Asian students in the San Francisco Bay Area are awarded for their philanthropy work in China. The first-prize winner of the Summer/Winter Experience Competition is Angie Kang (third from left), and the third-prize winner of the Students' Clubs Sponsorship Plan is Caroline Zhou (second from right).[Provide to China Daily]

"No plumbing, no heat, little food."

Angie Kang, a student at Los Gatos High School in the San Francisco Bay Area, shared with other high school students her experience last summer at a mountain school in Xi'an, West China.

"With every struggle, I began to understand a little more of what my parents went through … what the children who live in the mountain school are currently going through," she said in an essay she wrote after returning back home.

Far from the affluent Bay Area, Kang, with her mother, spent a few weeks at the rural Chinese school, where her mother taught music and she helped with the class.

"I find it difficult to slip back into my American life," Kang wrote in the essay. "Sometimes I'm struck with the sheer unfairness of the luck of the draw, the privilege I was handed through the work of my parents.

"Perhaps my privilege can't be helped," she said. "But I can help the ones who don't have the privilege."

(Stored entries)
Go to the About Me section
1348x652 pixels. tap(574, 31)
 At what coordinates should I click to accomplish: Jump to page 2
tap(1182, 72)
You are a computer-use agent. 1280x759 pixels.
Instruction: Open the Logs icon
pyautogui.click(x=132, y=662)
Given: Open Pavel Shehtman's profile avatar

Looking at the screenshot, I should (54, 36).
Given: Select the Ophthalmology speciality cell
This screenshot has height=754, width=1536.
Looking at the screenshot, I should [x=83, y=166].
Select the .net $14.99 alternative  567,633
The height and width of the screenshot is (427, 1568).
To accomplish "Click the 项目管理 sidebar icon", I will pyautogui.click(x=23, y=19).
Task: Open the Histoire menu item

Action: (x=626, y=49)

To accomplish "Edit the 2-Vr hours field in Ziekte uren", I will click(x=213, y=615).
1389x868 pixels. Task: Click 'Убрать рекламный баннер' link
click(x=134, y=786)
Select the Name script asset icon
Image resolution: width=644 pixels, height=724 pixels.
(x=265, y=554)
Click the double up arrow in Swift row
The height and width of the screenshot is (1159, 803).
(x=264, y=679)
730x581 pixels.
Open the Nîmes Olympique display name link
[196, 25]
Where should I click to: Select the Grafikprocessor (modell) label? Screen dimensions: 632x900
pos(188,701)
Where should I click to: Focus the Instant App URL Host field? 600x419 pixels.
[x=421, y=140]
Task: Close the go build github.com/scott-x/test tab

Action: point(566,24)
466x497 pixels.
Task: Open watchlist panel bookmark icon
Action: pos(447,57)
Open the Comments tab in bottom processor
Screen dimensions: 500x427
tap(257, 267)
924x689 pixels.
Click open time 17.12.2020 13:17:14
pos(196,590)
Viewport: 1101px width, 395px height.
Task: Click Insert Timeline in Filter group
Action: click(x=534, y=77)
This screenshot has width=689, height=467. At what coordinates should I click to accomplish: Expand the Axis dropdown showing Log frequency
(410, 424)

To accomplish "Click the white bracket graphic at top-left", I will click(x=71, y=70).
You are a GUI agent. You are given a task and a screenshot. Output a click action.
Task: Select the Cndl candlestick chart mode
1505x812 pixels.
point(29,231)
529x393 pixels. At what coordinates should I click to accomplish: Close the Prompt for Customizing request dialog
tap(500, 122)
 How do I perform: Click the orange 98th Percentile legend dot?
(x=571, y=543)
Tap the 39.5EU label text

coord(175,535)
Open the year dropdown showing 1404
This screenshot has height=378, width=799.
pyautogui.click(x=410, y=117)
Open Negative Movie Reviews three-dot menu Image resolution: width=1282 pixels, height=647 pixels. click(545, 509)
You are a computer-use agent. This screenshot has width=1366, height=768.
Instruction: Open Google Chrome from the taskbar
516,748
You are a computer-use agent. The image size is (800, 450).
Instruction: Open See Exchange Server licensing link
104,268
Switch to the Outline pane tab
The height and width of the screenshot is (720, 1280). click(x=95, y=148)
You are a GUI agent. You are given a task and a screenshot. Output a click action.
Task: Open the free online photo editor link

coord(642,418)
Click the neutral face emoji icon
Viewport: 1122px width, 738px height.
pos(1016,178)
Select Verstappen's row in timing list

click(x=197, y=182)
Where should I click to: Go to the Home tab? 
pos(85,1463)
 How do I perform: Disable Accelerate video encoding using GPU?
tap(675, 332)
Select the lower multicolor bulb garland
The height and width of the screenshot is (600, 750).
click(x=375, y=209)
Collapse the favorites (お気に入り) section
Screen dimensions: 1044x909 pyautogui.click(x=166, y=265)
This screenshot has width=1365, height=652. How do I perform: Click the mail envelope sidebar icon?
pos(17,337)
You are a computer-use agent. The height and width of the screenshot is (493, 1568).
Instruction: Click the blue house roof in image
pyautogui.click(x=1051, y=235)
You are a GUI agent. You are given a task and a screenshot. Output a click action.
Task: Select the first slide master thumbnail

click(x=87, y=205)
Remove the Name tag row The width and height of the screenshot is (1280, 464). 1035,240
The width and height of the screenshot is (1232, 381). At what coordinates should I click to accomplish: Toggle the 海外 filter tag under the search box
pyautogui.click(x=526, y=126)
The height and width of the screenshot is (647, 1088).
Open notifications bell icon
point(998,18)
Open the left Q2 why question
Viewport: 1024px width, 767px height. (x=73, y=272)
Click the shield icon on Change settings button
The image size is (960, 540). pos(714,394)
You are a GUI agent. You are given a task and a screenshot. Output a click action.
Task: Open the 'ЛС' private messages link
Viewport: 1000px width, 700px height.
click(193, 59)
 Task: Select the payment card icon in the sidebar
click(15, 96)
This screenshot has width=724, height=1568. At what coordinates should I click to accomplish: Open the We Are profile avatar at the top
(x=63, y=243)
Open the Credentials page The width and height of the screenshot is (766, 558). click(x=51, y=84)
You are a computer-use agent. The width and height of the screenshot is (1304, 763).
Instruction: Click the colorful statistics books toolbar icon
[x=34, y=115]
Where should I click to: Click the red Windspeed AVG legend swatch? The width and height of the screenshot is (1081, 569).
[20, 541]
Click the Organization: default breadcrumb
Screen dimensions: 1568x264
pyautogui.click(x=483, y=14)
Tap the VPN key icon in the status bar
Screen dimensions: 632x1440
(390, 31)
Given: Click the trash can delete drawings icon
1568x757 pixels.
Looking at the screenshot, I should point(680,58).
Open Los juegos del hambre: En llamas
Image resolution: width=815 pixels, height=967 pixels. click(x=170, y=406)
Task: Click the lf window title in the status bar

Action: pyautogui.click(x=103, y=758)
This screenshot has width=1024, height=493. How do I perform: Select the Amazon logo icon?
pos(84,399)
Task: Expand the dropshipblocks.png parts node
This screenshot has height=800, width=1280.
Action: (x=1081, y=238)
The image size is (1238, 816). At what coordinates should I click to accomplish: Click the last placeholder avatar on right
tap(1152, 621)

(Work order A) In the text about Angie Kang's summer at the mountain school, what does her essay say helped her understand more about her parents and the children there?
(Work order B) Continue the article about Angie Kang's experience at the mountain school from the point where it stops.

(Answer area A) Her essay says this understanding grew "with every struggle." Each hardship she faced at the school showed her a little more of what her parents went through and what the children at the mountain school are going through now.

(Answer area B)
With this essay and a painting depicting a boy doing homework while helping his parents with their restaurant business, Kang won the first prize for the Summer/Winter Experience Competition organized by the IvyMax Foundation, which aims to promote involvement of students in community philanthropy.

"The parents from China and other Asian countries put so much emphasis on their children's academic performance and tend to overlook the importance of serving the community," said Vickie Zhang, co-founder of the IvyMax Foundation.

"Four or five years ago, we launched a summer program organizing Chinese-American students to visit orphanages and rural schools in West China. After they came back, we found them ‘changed' – they learned to be grateful," Zhang said. "And that's the reason to hold such a competition."

Open to US students between the ages of 12 and 18, the competition solicited thought-provoking works, including essays, paintings and videos, to demonstrate the students' efforts in philanthropy projects in the hopes of inspiring their peers to participate as well.

This year, around 80 students submitted their works. Besides the Summer/Winter Experience prize, eight students' clubs were awarded the prizes of "Students' Clubs Sponsorship Plan" by presenting their projects and development plans.

Caroline Zhou, 16, from California High School in San Ramon, received the third prize on behalf of the group "Public Health Students' Club", which has more than 10 members now.

She and her group visited a rural village in Northwest China's Ningxia region last summer on a tour organized by IvyMax, where the group was divided into three teams responsible for studying the local lifestyle and sanitation, interviewing residents, and shadowing local doctors.

"We found their drinking water was taken from the Yellow River, which was contaminated," said Zhou. "So we started a project of purifying the water," said Zhou, whose parents are a doctor and engineer.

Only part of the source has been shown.